Which elements of the verification problem of an AI system — A, B or C — are covered in the first stage of this programme? 

All three, A-C, with the exception of a proof procedure for C. A proof checker is in scope but we are willing to give up decidability of the verification problem to gain expressiveness. Our thesis is that proofs will be synthesised by an AI system constructed in TA2. But these proofs must be checked by a reliable, rigorous symbolic system and that is the part of C which is in scope for TA1.

 

Is this programme interested in theorem provers/proof checkers? 

Any form of proof certificate is welcome, including certifying model checkers, checkers for inductive invariants, or other approaches such as hybrid reachability methods more associated with model-checking than theorem-proving.  We encourage exploration and synthesis of ideas from model checking, cyber-physical systems, interactive theorem proving, automated theorem proving, etc. However, the key differentiator is achieving automation via interaction with AI tools, not through algorithmic decision procedures or primarily human proof construction. This fundamentally changes ergonomic considerations, e.g. opening new proof primitives like neural barrier certificates, which would be impractical for humans or efficient decision procedures to make effective use of.

 

Does this programme seek ML-based approaches to design an algorithm/procedure/proof checker (knowing that ML approaches are not sound)? 

We seek ML-based approaches in TA2, and symbolic approaches in TA1, to be composed in due course into a neurosymbolic approach. The unsoundness of ML must be addressed by requiring the ML system to output a certificate, and/or to engage in an interactive proof system, so that the acceptance of the verification condition by the symbolic part of the system is sound, while freeing the symbolic part of the system from the requirement to synthesise complex proof derivations. An inevitable consequence of this is that the combined approach will not be complete, i.e. there will be no guarantee that the ML system will successfully discover an argument for a verification condition even if it is provably true. We accept this, and hope that rapidly increasing AI capabilities will still make it useful in practical applications.

 

I was wondering if it is encouraged for each institute to submit only one proposal? Or is it possible to have multiple proposals submitted from one institute?

It is possible to submit more than one proposal from the same institution. The ideas in each application must be different and form unique projects, but they could be complementary.

 

I noticed that there will be a second phase for TA1 submissions next year. Will the scope of the 2nd call be the same?

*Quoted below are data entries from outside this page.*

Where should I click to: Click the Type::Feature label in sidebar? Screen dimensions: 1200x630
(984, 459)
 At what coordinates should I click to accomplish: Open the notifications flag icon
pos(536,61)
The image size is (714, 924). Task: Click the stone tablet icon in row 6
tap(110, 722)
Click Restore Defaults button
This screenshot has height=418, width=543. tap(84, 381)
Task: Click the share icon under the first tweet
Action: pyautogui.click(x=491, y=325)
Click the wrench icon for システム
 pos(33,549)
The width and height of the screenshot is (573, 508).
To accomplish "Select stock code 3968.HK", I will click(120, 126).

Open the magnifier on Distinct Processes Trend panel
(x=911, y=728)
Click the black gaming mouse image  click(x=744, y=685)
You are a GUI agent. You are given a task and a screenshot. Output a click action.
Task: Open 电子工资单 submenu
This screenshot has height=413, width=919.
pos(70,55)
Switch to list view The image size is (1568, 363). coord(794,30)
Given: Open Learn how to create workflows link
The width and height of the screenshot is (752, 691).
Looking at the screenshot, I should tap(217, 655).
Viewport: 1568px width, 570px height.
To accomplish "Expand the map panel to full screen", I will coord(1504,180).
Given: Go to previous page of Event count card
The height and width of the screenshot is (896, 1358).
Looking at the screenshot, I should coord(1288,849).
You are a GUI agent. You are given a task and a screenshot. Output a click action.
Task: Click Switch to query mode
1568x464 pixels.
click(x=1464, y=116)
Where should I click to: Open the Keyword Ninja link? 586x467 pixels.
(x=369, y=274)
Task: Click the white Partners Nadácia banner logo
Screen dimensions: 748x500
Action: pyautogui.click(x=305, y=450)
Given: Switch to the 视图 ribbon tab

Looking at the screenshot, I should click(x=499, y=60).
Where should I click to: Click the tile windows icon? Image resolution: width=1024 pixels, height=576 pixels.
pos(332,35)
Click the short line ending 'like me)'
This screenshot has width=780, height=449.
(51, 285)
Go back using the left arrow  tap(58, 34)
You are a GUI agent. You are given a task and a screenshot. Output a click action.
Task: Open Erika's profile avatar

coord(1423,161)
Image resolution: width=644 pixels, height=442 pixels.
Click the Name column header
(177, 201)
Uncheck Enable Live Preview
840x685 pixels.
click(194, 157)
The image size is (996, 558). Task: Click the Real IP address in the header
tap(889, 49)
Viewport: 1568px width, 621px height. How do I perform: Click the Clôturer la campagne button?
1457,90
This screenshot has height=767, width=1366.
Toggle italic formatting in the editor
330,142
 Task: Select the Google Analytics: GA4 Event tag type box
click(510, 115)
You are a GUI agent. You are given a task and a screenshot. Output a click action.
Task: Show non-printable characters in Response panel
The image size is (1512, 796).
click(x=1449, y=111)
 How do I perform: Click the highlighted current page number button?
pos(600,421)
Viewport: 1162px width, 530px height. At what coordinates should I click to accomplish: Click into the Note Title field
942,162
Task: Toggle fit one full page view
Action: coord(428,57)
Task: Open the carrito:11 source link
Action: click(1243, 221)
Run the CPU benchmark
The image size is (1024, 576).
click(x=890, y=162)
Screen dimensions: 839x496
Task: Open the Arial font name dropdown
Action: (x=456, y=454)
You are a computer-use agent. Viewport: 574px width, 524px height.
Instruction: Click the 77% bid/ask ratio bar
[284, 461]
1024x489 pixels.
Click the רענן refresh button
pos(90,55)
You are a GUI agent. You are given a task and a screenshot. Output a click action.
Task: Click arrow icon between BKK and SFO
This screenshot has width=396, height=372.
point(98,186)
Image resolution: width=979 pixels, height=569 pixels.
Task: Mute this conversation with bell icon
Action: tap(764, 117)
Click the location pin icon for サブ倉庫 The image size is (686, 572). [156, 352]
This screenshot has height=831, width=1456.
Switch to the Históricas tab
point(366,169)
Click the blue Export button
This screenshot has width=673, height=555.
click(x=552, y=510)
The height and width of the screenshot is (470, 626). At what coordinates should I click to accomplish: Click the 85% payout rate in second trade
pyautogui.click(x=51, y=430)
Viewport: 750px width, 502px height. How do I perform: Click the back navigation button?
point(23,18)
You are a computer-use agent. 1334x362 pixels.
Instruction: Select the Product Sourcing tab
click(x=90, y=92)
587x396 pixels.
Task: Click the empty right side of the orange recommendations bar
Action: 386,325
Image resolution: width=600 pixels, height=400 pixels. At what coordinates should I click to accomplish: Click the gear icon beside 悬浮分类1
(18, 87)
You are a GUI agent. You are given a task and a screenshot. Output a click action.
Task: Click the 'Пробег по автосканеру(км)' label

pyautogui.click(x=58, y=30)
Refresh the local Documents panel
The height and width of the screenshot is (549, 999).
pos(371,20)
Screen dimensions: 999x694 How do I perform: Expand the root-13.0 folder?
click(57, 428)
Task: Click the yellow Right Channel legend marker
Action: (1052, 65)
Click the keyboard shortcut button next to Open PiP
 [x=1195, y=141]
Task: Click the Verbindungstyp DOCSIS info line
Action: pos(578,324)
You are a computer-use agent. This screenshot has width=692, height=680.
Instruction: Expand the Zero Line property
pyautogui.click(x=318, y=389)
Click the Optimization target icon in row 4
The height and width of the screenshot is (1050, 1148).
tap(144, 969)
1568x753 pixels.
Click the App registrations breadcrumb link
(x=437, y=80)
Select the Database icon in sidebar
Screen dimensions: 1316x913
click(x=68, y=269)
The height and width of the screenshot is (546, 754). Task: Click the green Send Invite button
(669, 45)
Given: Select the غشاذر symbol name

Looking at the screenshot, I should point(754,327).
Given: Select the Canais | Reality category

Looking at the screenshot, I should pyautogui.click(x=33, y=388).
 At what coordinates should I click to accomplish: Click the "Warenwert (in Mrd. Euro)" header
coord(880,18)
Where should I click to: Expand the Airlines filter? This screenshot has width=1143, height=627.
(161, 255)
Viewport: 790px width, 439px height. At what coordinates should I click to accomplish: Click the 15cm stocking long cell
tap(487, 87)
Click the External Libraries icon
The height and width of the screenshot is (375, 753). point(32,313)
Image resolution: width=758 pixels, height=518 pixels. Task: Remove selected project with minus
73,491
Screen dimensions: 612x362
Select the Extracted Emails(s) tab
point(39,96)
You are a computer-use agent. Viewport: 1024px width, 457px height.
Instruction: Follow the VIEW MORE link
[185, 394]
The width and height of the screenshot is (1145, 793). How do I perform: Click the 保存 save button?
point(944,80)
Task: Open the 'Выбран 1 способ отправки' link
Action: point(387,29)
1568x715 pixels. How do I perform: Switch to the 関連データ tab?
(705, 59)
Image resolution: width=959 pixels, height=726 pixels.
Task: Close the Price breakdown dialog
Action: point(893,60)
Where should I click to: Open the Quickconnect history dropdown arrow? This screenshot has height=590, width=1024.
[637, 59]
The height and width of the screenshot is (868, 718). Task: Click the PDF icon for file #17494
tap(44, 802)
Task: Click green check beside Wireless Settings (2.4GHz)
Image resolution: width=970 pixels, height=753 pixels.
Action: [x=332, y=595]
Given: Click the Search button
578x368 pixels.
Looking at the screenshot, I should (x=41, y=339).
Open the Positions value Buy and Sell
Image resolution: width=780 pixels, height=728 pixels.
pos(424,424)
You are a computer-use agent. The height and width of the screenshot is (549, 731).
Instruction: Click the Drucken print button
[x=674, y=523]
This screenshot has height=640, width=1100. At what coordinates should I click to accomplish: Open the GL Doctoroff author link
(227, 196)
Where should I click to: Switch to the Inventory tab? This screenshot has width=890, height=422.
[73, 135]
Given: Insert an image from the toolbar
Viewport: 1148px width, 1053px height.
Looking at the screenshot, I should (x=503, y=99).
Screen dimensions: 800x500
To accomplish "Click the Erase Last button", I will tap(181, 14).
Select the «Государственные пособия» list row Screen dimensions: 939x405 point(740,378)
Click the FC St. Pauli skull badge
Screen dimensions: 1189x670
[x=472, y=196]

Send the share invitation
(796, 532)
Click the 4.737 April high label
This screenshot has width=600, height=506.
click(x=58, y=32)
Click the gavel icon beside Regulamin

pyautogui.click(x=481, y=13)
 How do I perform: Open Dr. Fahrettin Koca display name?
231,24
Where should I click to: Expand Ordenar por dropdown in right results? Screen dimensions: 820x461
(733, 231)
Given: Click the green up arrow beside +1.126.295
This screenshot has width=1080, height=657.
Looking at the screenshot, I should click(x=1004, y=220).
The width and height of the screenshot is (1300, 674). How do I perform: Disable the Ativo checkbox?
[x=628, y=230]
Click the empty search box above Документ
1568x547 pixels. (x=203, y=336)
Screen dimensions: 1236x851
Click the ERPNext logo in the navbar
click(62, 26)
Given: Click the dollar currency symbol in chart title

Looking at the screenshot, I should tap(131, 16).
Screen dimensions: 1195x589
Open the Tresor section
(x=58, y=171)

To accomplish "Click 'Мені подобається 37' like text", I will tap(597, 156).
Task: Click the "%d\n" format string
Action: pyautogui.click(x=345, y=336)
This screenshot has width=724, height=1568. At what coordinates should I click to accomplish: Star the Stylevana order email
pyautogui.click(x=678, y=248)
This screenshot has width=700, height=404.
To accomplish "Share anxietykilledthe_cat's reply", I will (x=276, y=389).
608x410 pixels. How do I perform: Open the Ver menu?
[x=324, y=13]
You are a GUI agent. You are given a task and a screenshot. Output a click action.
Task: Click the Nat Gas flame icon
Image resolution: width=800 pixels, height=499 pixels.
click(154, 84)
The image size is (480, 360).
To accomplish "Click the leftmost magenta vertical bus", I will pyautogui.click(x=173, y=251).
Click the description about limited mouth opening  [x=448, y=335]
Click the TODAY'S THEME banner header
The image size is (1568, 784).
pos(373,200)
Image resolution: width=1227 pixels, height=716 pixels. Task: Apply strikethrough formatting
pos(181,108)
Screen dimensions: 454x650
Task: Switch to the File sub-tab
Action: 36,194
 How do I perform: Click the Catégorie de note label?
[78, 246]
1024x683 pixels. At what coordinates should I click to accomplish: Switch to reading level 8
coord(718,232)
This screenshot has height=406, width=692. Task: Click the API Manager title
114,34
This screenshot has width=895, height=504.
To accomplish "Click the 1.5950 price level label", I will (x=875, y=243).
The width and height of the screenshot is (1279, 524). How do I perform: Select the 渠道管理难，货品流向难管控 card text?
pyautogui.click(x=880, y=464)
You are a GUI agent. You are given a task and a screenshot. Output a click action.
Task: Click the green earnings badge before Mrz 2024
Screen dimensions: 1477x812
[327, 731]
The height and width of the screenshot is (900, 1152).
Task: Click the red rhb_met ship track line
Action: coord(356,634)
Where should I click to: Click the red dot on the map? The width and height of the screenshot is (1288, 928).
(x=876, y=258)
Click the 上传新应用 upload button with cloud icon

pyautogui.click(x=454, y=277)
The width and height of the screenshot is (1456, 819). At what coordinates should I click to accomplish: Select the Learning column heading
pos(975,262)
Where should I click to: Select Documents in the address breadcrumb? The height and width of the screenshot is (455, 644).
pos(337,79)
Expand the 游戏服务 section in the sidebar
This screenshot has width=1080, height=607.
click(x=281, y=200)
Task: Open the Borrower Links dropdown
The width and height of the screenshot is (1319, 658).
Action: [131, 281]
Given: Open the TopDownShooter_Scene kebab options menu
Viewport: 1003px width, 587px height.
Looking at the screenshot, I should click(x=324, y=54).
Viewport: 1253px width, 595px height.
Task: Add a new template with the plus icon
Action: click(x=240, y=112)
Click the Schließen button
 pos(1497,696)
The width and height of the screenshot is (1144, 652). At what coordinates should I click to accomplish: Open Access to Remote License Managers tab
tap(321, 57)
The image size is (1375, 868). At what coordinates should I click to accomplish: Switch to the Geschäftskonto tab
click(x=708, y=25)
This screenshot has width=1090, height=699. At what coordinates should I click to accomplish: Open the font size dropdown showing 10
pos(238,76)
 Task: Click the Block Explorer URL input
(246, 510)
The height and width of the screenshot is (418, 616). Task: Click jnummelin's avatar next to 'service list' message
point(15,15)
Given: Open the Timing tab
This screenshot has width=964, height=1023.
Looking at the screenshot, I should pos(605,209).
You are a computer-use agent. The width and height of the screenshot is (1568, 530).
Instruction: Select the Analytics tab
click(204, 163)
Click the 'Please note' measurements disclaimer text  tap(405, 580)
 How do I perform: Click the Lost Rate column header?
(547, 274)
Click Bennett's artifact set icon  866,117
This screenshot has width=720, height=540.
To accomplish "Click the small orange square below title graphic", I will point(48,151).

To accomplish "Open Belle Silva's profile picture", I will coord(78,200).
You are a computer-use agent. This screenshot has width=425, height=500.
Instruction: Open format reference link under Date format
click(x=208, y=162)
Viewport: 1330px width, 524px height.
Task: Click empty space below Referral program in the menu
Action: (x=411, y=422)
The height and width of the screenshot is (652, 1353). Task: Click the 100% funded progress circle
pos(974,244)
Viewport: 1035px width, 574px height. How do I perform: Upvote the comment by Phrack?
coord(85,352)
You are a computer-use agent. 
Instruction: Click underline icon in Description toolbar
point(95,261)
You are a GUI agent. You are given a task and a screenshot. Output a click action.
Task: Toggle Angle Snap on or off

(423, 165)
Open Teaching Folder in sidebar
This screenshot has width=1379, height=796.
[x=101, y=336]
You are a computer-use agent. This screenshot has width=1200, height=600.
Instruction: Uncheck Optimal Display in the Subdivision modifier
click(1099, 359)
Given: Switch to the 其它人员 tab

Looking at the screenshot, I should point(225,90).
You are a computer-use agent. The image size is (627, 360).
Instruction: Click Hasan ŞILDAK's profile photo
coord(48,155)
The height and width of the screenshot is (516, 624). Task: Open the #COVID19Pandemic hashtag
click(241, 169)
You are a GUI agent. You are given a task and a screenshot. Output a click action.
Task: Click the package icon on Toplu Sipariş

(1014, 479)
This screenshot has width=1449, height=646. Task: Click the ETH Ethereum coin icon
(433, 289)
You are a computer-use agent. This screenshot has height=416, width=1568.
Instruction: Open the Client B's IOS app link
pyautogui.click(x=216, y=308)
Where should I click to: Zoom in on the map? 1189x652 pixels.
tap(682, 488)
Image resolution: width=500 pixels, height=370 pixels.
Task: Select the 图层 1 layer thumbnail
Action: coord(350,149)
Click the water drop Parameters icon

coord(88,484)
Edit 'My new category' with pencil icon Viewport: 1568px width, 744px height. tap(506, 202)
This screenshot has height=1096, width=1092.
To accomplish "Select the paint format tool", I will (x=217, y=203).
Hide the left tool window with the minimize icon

In Phase 2 our focus will primarily be on transitioning the exploratory groundwork laid in Phase 1 towards a more cohesive solution.

Therefore, whilst Phase 2 will be open to new applicants, creators from Phase 1 will be encouraged to apply for funding in Phase 2 given their involvement in the earlier part of the programme.

We intend to make a decision about whether to release a second phase of funding in March 2025.

 

Are you looking for an independent person to objectively expose the various methods and approaches of the Creators as part of Phase 1?

We don’t intend to select this role until Phase 2, under the assumption that the ideal candidate would likely emerge as a standout from Phase 1, as we  think such a person needs to be deeply involved from the outset.

If you believe you’re well-suited for this role, we would encourage you to apply to Phase 1 and instead of, or alongside, proposing your own research direction, consider explaining why you believe you are the best fit (e.g. in terms of coordinating other creators, facilitating technical conversations, and writing reports that take the form of interim drafts), as well as what approach you would take regarding deliverable timelines, collaborating with other creators, and how you would integrate at programme events such as workshops.